It May Not Be What You're Eating, but What's Eating You

StressWhen it comes to stress, it’s often the little things in life that cause the most stress.  Little things like waiting in line at the supermarket, getting stuck in traffic jams, or being put on hold for the third time can really irritate, even infuriate some people.

Yet those same people might handle the big issues quite well.  They lose their house in a flood, their job is eliminated, or their spouse dies, and somehow they get through it with grace and dignity.

It doesn’t seem to make sense.  In fact it’s crazy to let the little things stress you out.  So what should you do?


1.  Learn to keep things in perspective.

My learning on perspective came years ago.  I had just left the funeral of a two-year old child and went into the parking lot to get my car which wouldn’t start. It was late; it was dark; I was in a bad neighborhood, and everyone else had already gone.  Of course I called AAA to come and start my car.

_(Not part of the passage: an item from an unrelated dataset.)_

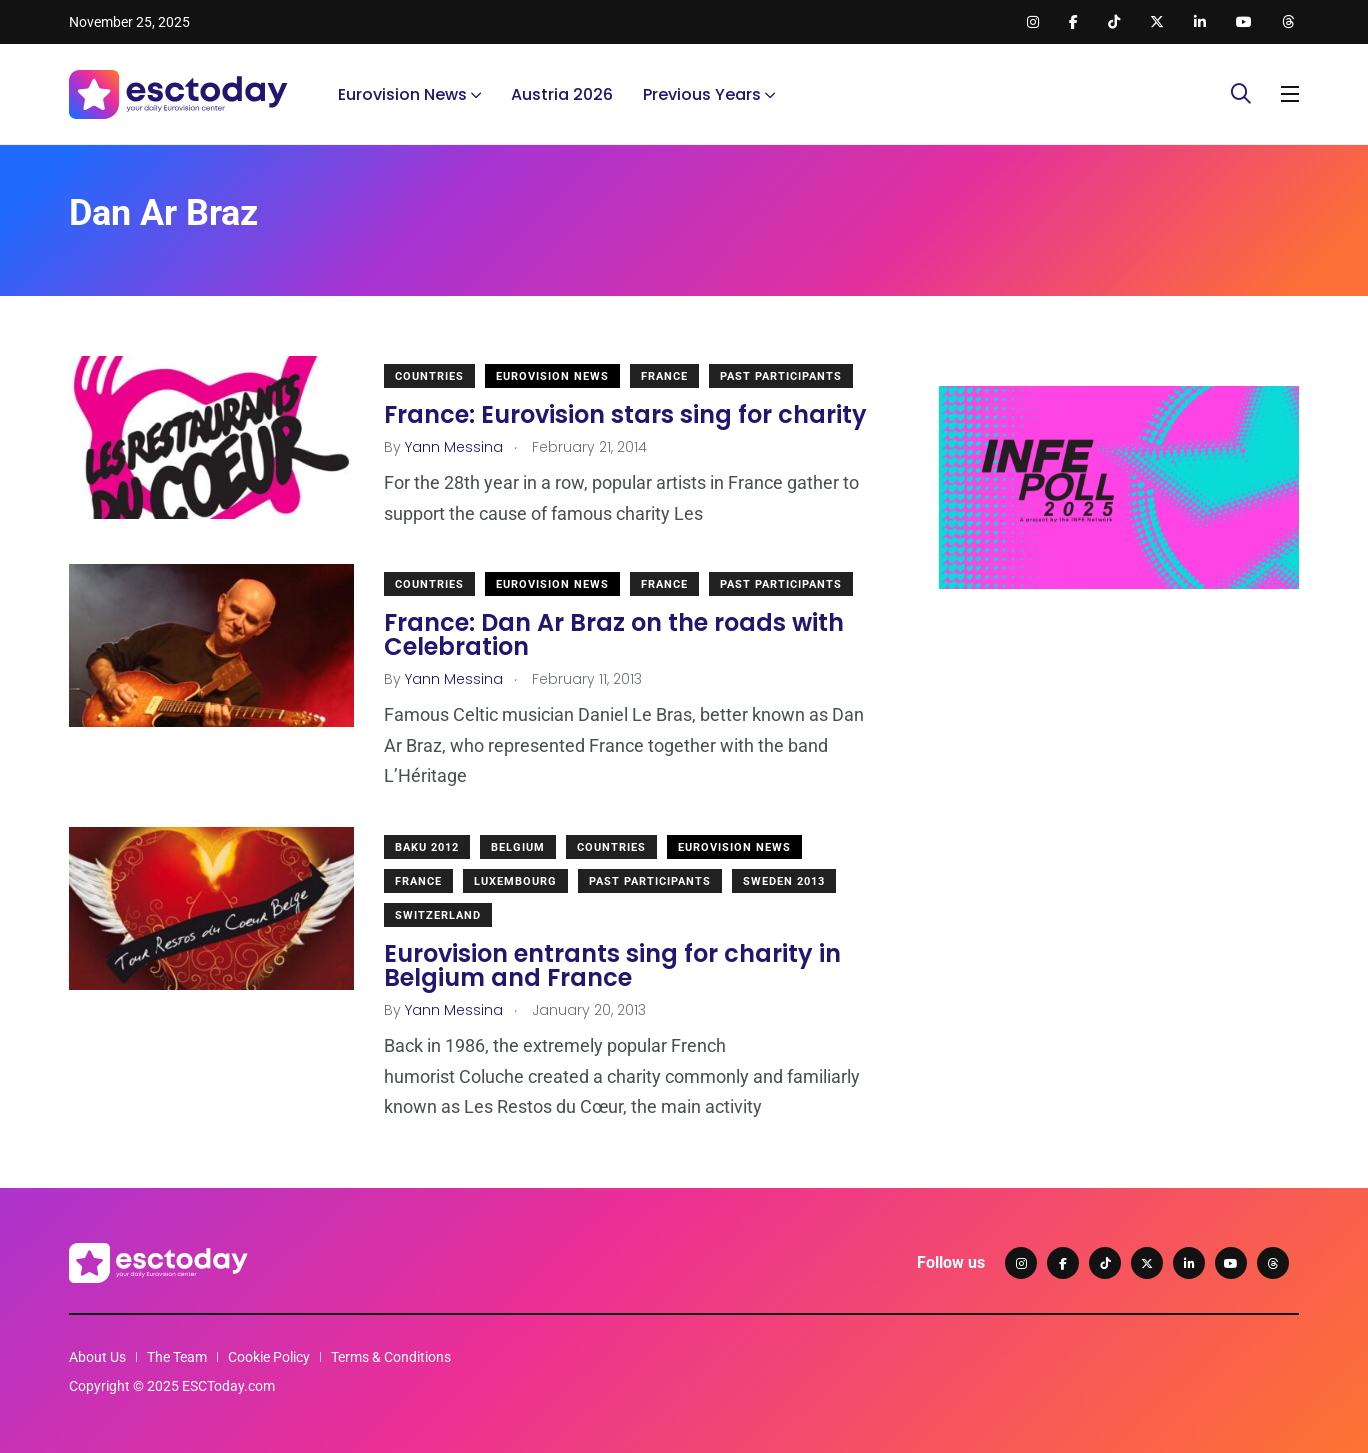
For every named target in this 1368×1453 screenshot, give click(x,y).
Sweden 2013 (784, 881)
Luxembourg (515, 881)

Due to a number of circumstances, AAA couldn’t get there for a couple of hours.  The AAA mechanic was very helpful and extremely apologetic about the delay.  I was calm. I was okay with the entire ordeal, but the mechanic wondered why I wasn’t upset.

I’ll never forget the answer that came to me and has stuck with me all these years.  I thought “How dare I be upset with a car that wouldn’t start or a two-hour wait when I just came from the funeral of a two-year old?”  Put in perspective, my situation was nothing more than a minor inconvenience.  It meant nothing.

I can’t tell you how many hundreds of times I’ve used that picture.  Every time I think about it, my stress level goes down.  I simply refuse to let the little things stress me out.  I ask myself how important those little things will be in a week, in a year, or in the light of eternity.  Of course, most of the time, those little things won’t matter at all, and so my stress goes away.

The next time you’re getting stressed out over a little thing, ask yourself “How important will this inconvenience be five years from now?”

And to make sure you have all the skills you need to put stress in its place and keep a healthy work-life balance, you should bring my new program on “Take This Job and Love It” to your next meeting.  Al Mance, the Executive Director of The Tennessee Education Association says, “The participants rated your presentation as the highest of any at the conference.  The impassioned presentation you made about creating balance in our lives made a tremendous impression. Congratulations on your resounding success.  I knew you’d be a hit!

For more information about this program on “Take This Job and Love It! How To Keep Your Balance in a Stressed-Out World,” click here.

And then…


2.  Let go of resentment.

A while ago I was conducting a series of interviews in an organization.  I wanted to understand the organization and the people in it before I delivered my program.

What caught my attention was the number of managers, supervisors, and employees who referred to a particular executive and all the harm he had caused.  The more negative comments I heard, the more convinced I was that it would indeed be difficult to work with that executive in that culture.

Of course, I wanted to meet that executive and get his perspective.  Then I learned that the executive had died three years before, but the people were talking as though he was still there, ruining their lives.  The executive was gone, but the people wouldn’t let go.

That organization and those people had problems because they were filled with resentment.  And resentment is one of the most demoralizing emotions known to mankind.  It will kill relationships, stop teamwork, level motivation, and ruin health.

So what do you do if you or your team is afflicted with resentment?  REMIND YOURSELF THAT RESENTMENT IS UNREASONABLE. In other words, resentment never solved a problem or built a relationship.  It does no good whatsoever.  It’s like driving your car while looking in the rear-view mirror.  If you spend too much time looking in the past, you’ll crack up in the present.


3.  Find someone to talk to.

Kept inside, resentment will feed on everything that is good inside you.  So get it out; talk it out, because THERE IS NO CLOSURE WITHOUT DISCLOSURE.  Find someone who will listen, who will understand your feelings, and who will challenge you to move on.

What you don’t need is someone’s sympathy.  You don’t need someone telling you how unfair life has been.  That will do nothing but keep you stuck in your resentment.

Finally, after you’ve had your discussions and disclosures,


4.  Refocus you attention.

Your resentment may have become pervasive and habitual, so it will try to resurface time and again.  Whenever it does, force yourself to think of something else more positive.

Try this.  Whenever an old resentment comes to mind, or there is a resentment that is still troubling, think of reasons why you should let it go.  And with enough practice, your resentment will be a thing of the past.

There’s an old saying that says you shouldn’t stress the small stuff.  True enough.  That was my first point.  But if you’ve got some bigger stresses in your life or work, use points two, three and four.